Nanoparticles, ultrafine particles of 1 to 100 nm in size, show unique optical, electrical, or thermal properties. The recent decade has seen an exponential growth in the fabrication of nanoparticles, commonly termed as engineered nanoparticles (ENPs). Silver nanoparticles (AgNPs) are among the most widely used ENPs. However, concerns have been raised about their safety and potential influence on human health. The potential contribution of AgNPs specifically to obesity as well as the underlying mechanism have not yet been addressed. Yue, Zhao, Wang, et al. studied the in vitro effects of AgNPs on beige adipocyte differentiation and function, as well as their in vivo influence on beige fat and metabolic parameters of mice on a high fat diet. Their results show that AgNPs suppress beige adipocyte development and function.
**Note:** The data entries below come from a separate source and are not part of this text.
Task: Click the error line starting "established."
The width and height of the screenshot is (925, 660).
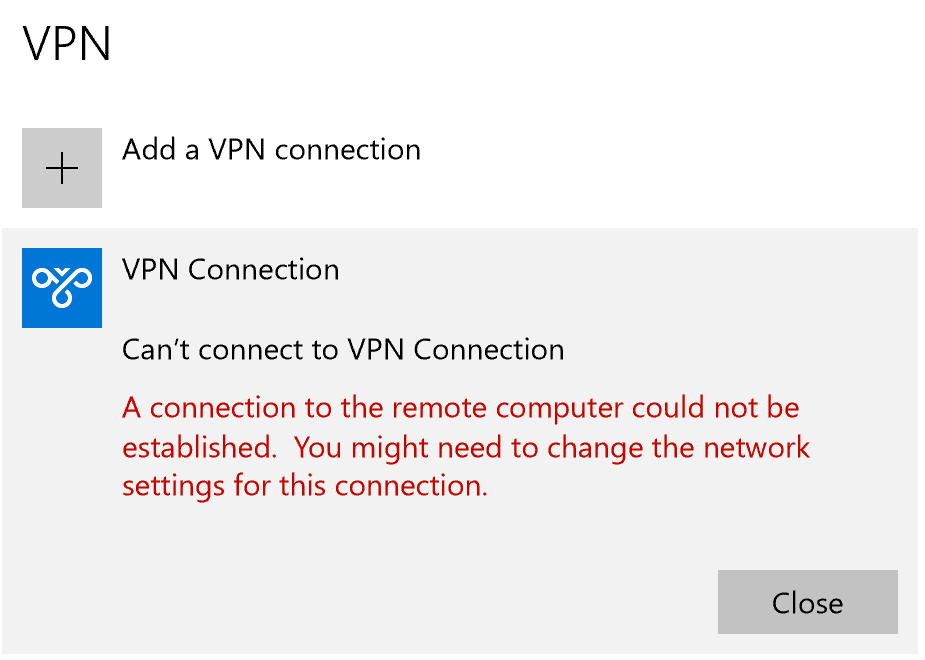Action: pyautogui.click(x=465, y=447)
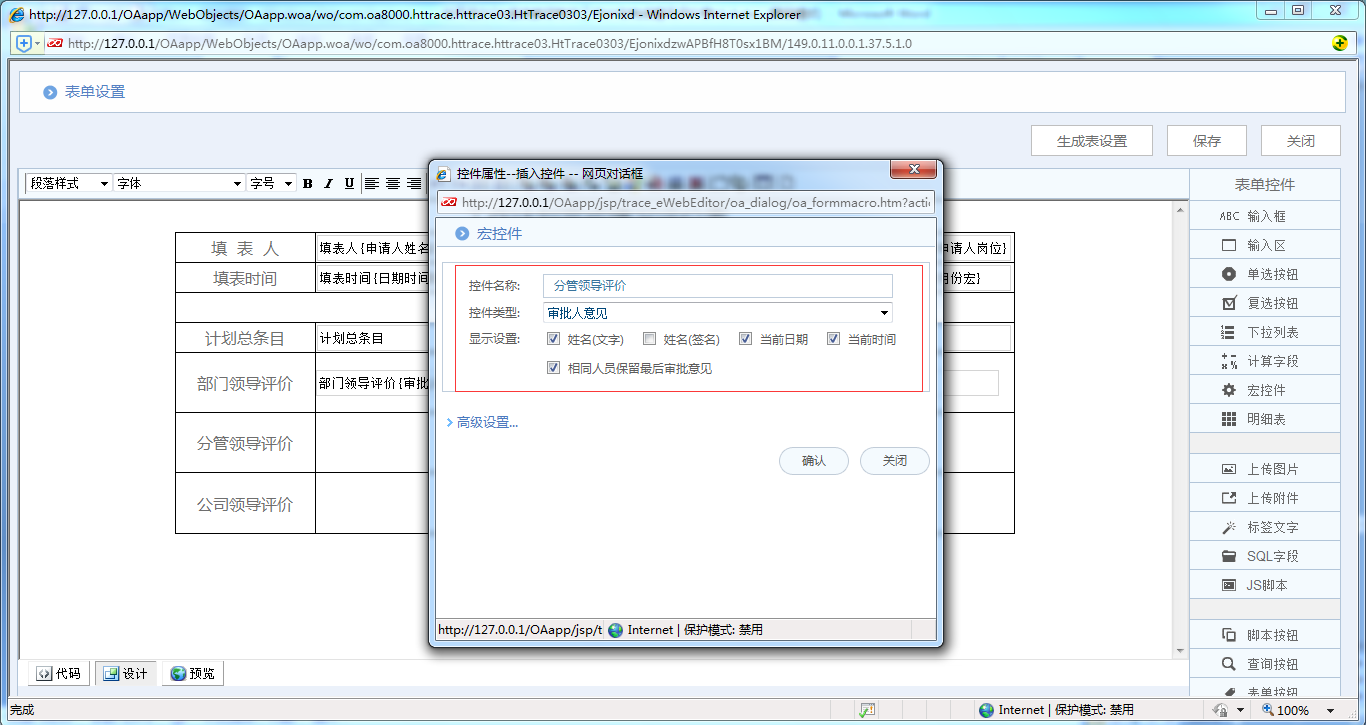Select the JS脚本 script control
The width and height of the screenshot is (1366, 725).
coord(1264,584)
This suggests that environmental exposure with AgNPs may contribute to the obesity epidemic.
Silver nanoparticles inhibit beige fat function and promote adiposity
Objective: Obesity is a complex chronic disease of high prevalence worldwide. Multiple factors play integral roles in obesity development, with rising interest focusing on the contribution of environmental pollutants frequent in modern society. Silver nanoparticles (AgNPs) are widely used for bactericidal purpose in various applications in daily life. However, their potential toxicity and contribution to the obesity epidemic are not clear.
Methods: Beige adipocytes are newly discovered adipocytes characterized by high thermogenic and energy dissipating capacity upon activation and the “browning” process. In the present study, we assess the impact of AgNPs exposure on beige adipocytes differentiation and functionality both in vitro and in vivo. We also systematically investigate the influence of AgNPs on adiposity and metabolic performance in mice, as well as the possible underlying molecular mechanism.
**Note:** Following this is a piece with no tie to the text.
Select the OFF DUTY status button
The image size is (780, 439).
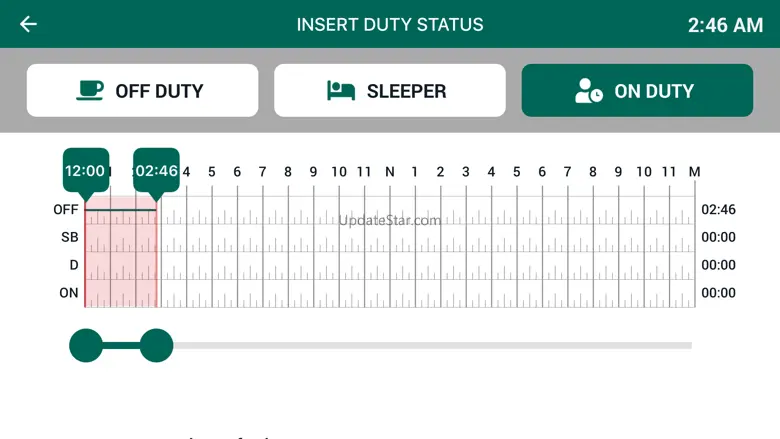click(x=142, y=90)
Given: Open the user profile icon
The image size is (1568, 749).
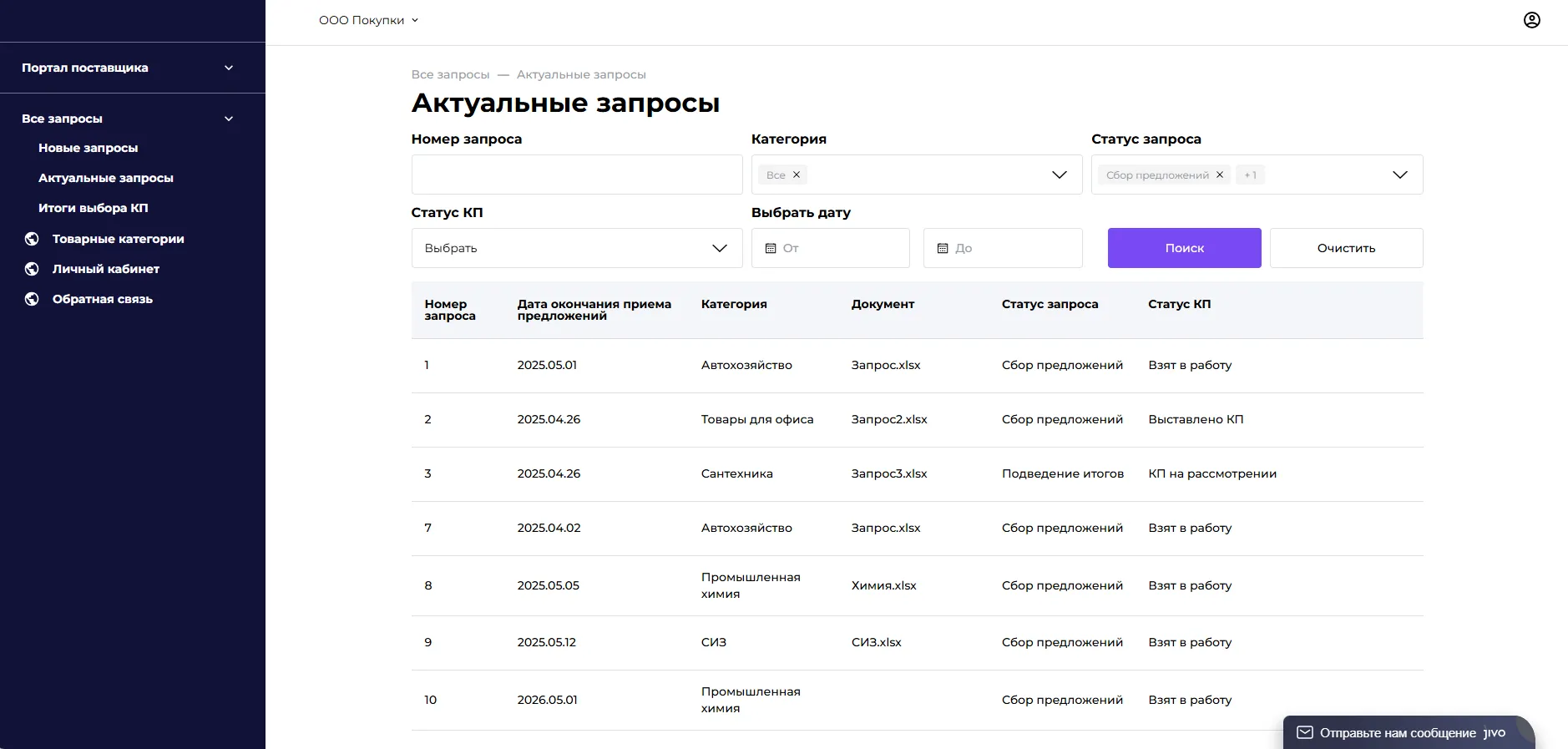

Results: The results showed that, independent of particle size, AgNPs inhibit the adipogenic, mitochondrial, and thermogenic gene programs of beige adipocytes, thus suppressing their differentiation ability, mitochondrial activity, and thermogenic response. Importantly, exposure to AgNPs in mice suppresses browning gene programs in subcutaneous fat, leading to decreased energy expenditure and increased adiposity in mice. Mechanistically, we found that AgNPs increase reactive oxidative species (ROS) levels and specifically activate MAPK-ERK signaling in beige adipocytes. The negative impacts of AgNPs on beige adipocytes can be ameliorated by antioxidant or ERK inhibitor FR180204 treatment.
Conclusions: Taken together, these results revealed an unexpected role of AgNPs in promoting adiposity through the inhibition of beige adipocyte differentiation and functionality, possibly by disrupting ROS homeostasis and ERK phosphorylation. Future assessments on the health risk of AgNPs applications and their safe dosages are warranted.